— What to do —
Rewrite every line of the listing below, requests included, from the line containing "You are a GUI" through the end of the listing. Shift each coordinate in the answers by adding 44 to every number, and leave the pictures out of your answer.

[Lines of data]
** BEGIN **

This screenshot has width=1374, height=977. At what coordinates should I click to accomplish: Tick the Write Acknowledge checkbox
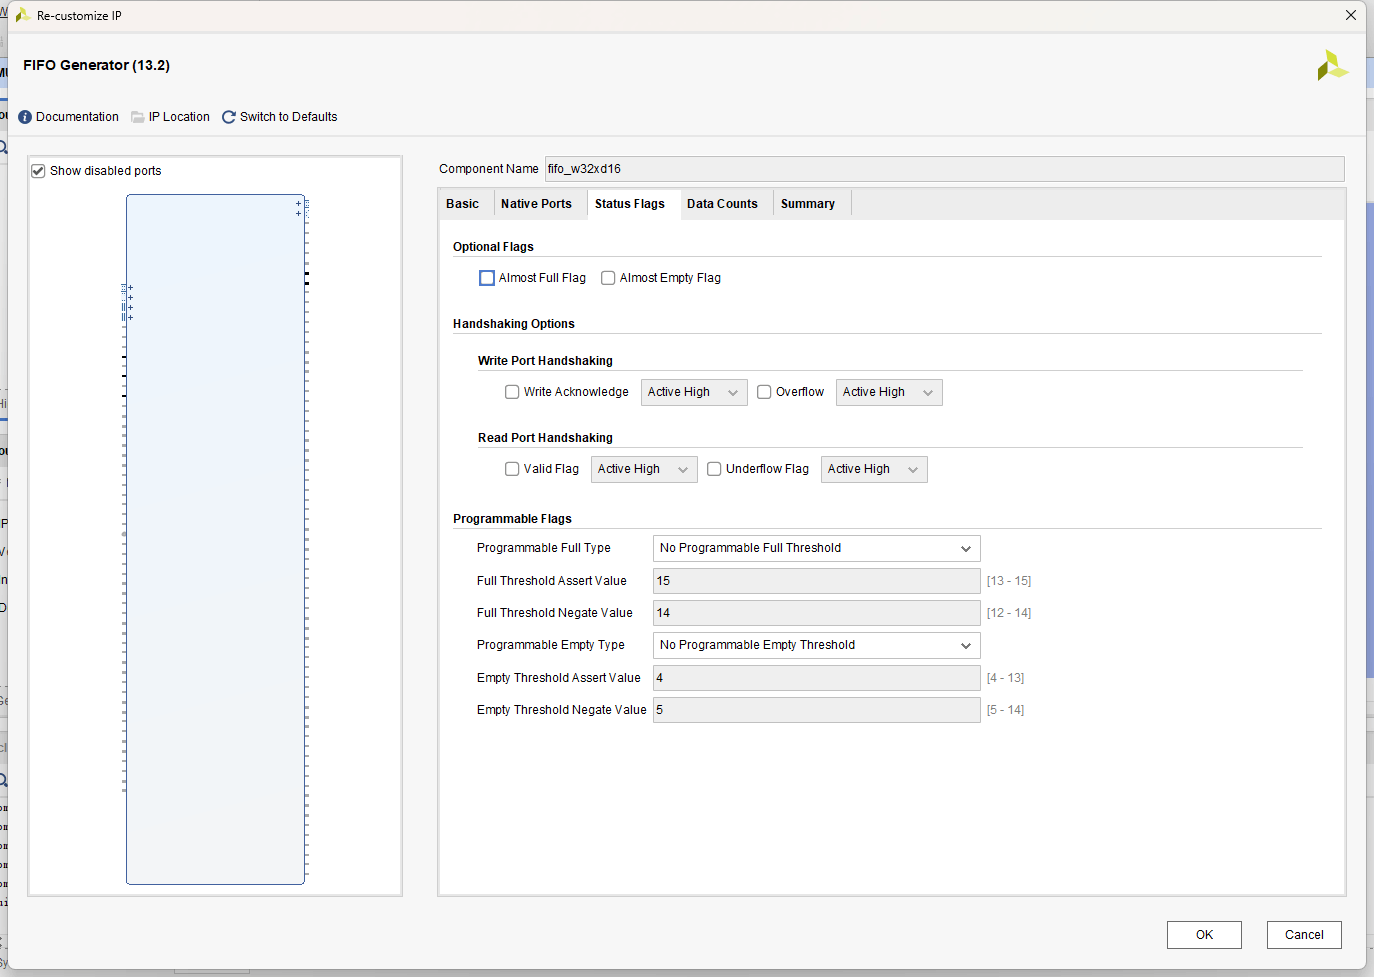coord(512,392)
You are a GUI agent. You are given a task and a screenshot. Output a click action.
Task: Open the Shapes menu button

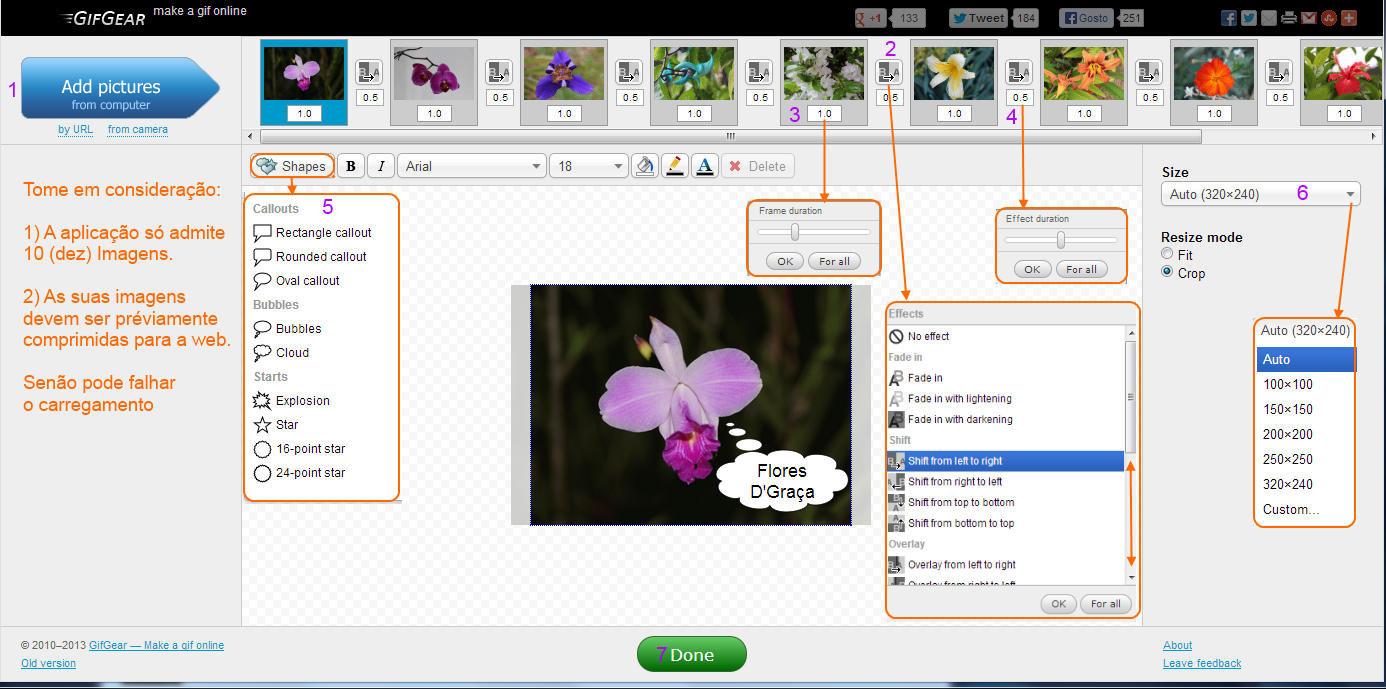[291, 166]
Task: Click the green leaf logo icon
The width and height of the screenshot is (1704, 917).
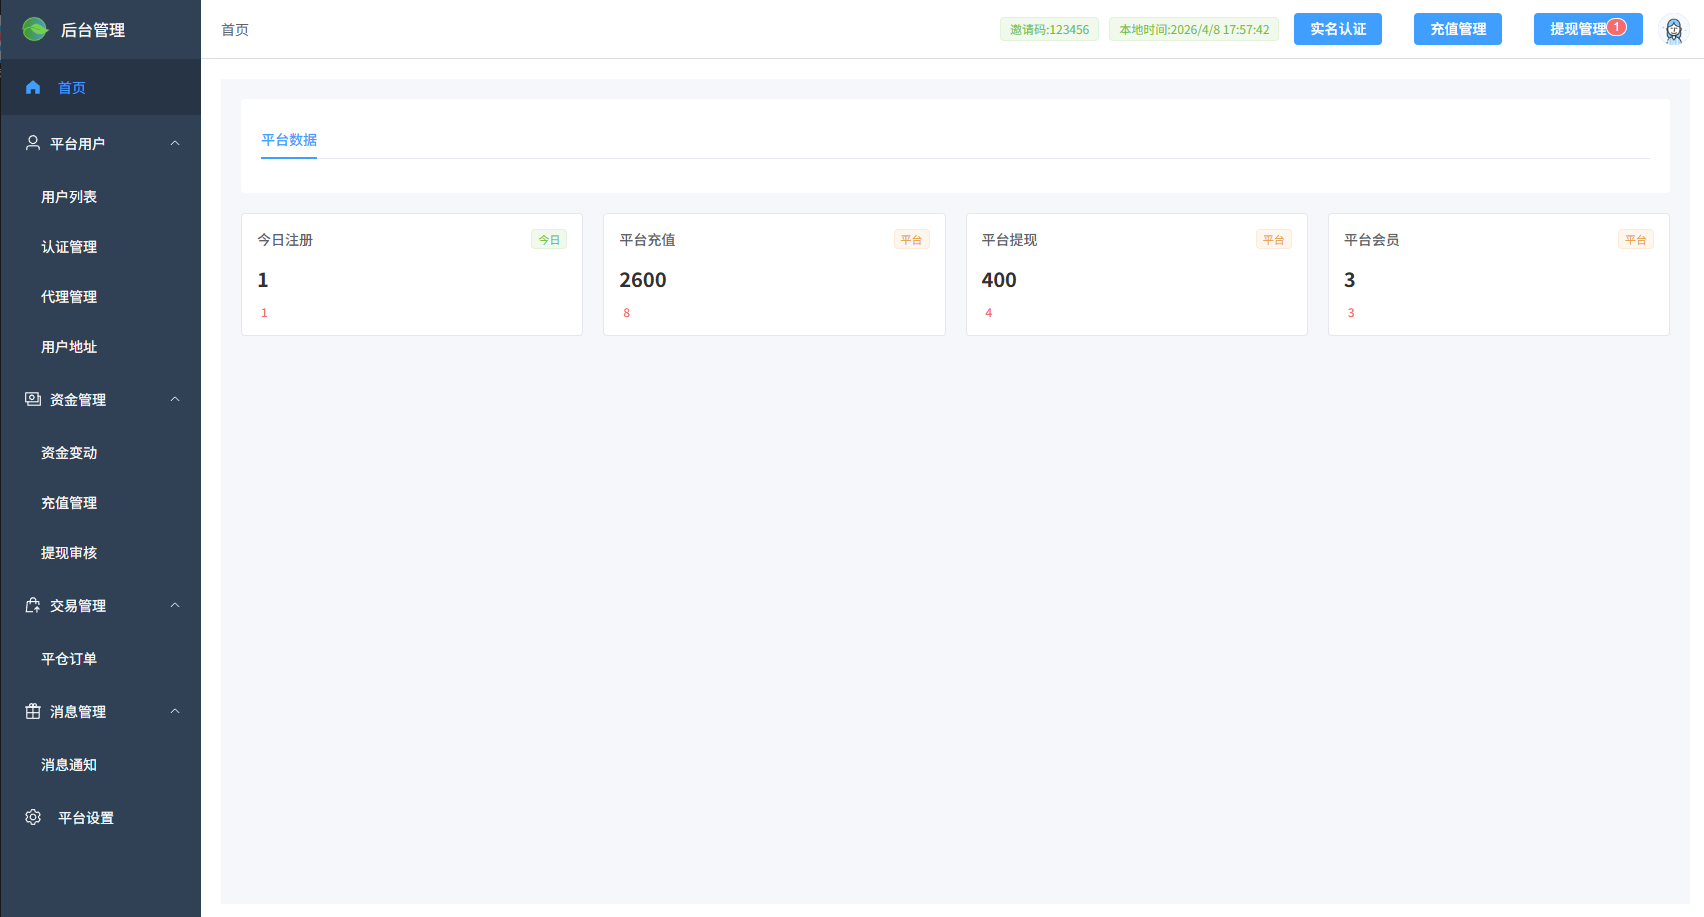Action: click(x=35, y=30)
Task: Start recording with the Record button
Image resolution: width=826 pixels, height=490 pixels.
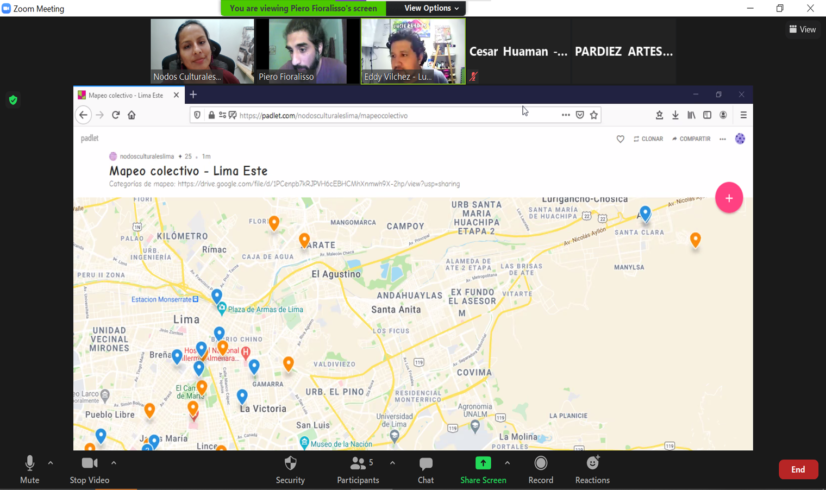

** END **

— The answer —
You are a GUI agent. You are given a task and a screenshot. Output a click action.
Task: Open the Shapes menu button

[335, 210]
Task: Click the green leaf logo icon
The width and height of the screenshot is (1704, 917).
Action: click(x=79, y=74)
Task: Start recording with the Record button
Image resolution: width=826 pixels, height=490 pixels.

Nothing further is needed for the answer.